Attacks on shipping forces container giant to halt use of Suez Canal
Container shipping giant Maersk is diverting its vessels around Africa instead of using the Red Sea and the Suez Canal for the “foreseeable future” following attacks by Houthi rebels based in Yemen which have triggered a rise in marine insurance costs.
Maersk has been joined in halting use of the Suez Canal by the Swiss-based MSC and French shipping group CMA CGM while German container line Hapag Lloyd has said it may follow suit.
The Suez Canal is the main route for about 12 percent of world trade according to the International Chamber of Shipping. The Red Sea connects the Mediterranean to the Indian Ocean and Europe to Asia.
London's marine insurance market has widened the area in the Red Sea it deems as high risk after a surge in attacks on commercial ships with reports that war risk premiums have risen to around 0.5%-0.7% of the value of a ship from 0.07% in early December.
The Maersk decision follows an attack on one of its ships, the Singapore-flagged Maersk Hangzhou, by Houthi, and has since begun redirecting ships. The company also rerouted four out of five southbound container vessels already passing through the Suez Canal back north for the long journey around Africa.
The trip around Africa can add about 10 days to journey times and requires more fuel and crew time, increasing shipping costs. Maersk said: “We have therefore decided that all Maersk vessels due to transit the Red Sea/Gulf of Aden will be diverted south around the Cape of Good Hope for the foreseeable future.”
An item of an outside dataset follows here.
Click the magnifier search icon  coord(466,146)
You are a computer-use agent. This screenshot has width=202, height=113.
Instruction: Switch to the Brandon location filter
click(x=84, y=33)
Since November, at least 25 commercial vessels operating in the southern Red Sea and the Gulf of Aden have been attacked.
Last month, the United States launched a multinational operation to safeguard commerce in the Red Sea. However, due to continued attacks, many shipping companies are still diverting vessels around Africa.
“The situation is constantly evolving and remains highly volatile, and all available intelligence at hand confirms that the security risk continues to be at a significantly elevated level,” added Maersk.
The Houthis have said they are targeting vessels linked to Israel in the Red Sea shipping lane in solidarity with Palestinians due to the ongoing war in Gaza.
Their actions are now impacting one of the world's most important routes for global seaborne commodity shipments, particularly crude oil and fuel from the Gulf bound for the Mediterranean via the Suez Canal or the nearby SUMED pipeline, as well as commodities heading eastward for Asia, including Russian oil.